How to structure a benefits case in 2026

  1. Anchor on all seven benefits
  • State plainly how the project or portfolio scores on each benefit, including reduced energy losses and capacity cost from reduced peak losses.
  1. Make scenarios a negotiated deliverable
  • Offer at least one state-requested variant up front and document inputs and assumptions.
  1. Connect benefits to who pays
  • Tie each benefit to beneficiaries and propose a transparent weighting method.
  1. Use portfolios to balance value
  • Pair a high-voltage line with right-sized rebuilds to balance benefits across states.
  1. Commit to cost discipline
  • Offer cost containment, independent validation, and stage gates with re-evaluation triggers.
  1. Bring siting agencies in early
  • Include siting authorities, not only commissions, during the engagement period.
  1. Pre-wire interregional logic
  • Preview benefits methods on both sides of a seam so they flow into the second compliance filing.
  1. Speak directly to large loads
  • Include letters of intent or anonymized load schedules and show on-site resources or flexibility measures that reduce peaks.

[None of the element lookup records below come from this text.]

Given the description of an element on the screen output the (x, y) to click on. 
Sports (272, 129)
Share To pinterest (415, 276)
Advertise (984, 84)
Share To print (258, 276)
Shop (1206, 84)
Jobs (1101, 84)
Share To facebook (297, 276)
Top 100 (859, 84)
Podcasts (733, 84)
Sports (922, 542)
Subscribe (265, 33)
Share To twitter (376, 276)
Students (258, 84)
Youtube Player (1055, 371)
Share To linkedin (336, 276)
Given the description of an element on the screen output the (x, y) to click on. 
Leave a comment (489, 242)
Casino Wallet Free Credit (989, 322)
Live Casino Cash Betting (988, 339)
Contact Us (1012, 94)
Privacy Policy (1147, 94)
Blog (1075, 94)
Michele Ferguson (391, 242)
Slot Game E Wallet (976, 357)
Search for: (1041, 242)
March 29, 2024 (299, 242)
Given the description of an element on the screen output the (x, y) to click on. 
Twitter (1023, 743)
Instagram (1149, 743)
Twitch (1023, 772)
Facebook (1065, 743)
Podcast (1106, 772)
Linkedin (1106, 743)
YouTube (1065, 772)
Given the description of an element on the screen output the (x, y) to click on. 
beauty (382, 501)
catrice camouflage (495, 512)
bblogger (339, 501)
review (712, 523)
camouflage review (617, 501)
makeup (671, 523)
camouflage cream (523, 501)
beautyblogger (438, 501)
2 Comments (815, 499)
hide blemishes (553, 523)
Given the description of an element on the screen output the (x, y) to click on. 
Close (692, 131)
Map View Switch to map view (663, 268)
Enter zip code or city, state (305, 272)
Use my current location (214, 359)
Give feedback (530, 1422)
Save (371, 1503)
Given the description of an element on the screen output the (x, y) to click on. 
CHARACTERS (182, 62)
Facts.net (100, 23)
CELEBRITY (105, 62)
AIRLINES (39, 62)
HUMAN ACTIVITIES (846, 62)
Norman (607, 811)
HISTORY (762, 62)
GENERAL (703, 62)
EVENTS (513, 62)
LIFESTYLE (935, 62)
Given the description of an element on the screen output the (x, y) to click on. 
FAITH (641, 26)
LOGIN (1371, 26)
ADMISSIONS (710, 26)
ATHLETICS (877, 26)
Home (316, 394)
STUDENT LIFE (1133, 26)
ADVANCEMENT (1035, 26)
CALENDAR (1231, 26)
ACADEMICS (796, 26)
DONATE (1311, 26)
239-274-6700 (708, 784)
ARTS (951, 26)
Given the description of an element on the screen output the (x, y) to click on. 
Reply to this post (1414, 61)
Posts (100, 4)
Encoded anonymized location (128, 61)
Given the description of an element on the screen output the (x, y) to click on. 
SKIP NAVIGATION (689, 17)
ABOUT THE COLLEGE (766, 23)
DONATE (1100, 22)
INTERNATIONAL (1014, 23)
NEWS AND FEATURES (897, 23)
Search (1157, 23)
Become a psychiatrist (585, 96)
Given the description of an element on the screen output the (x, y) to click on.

What to watch through mid 2027

  • The first wave of 2025 filings: How CAISO, PJM, NorthernGrid, and WestConnect write benefits measurement into tariffs will set de facto standards.
  • Engagement period extensions: Where states request extra time, watch for corresponding shifts in compliance dates and stakeholder calendars.
  • Interregional choreography: 2026-2027 is when seams filings arrive. Early joint modeling protocols and shared benefits definitions will matter.
  • Large load guidance: Expect more Commission or staff attention on forecasting and integrating high-density loads.

The takeaway

Order 1920 created the framework for long-term, multi-value grid planning. Order 1920-A gave states tools to shape the inputs and the money, with time to use them. Under new leadership, FERC appears intent on keeping those tools in place while regions move toward 2026-2027 compliance. For sponsors, success hinges on three moves: make the benefits case complete, make scenarios a shared product with states, and make cost allocation feel fair in the places that pay.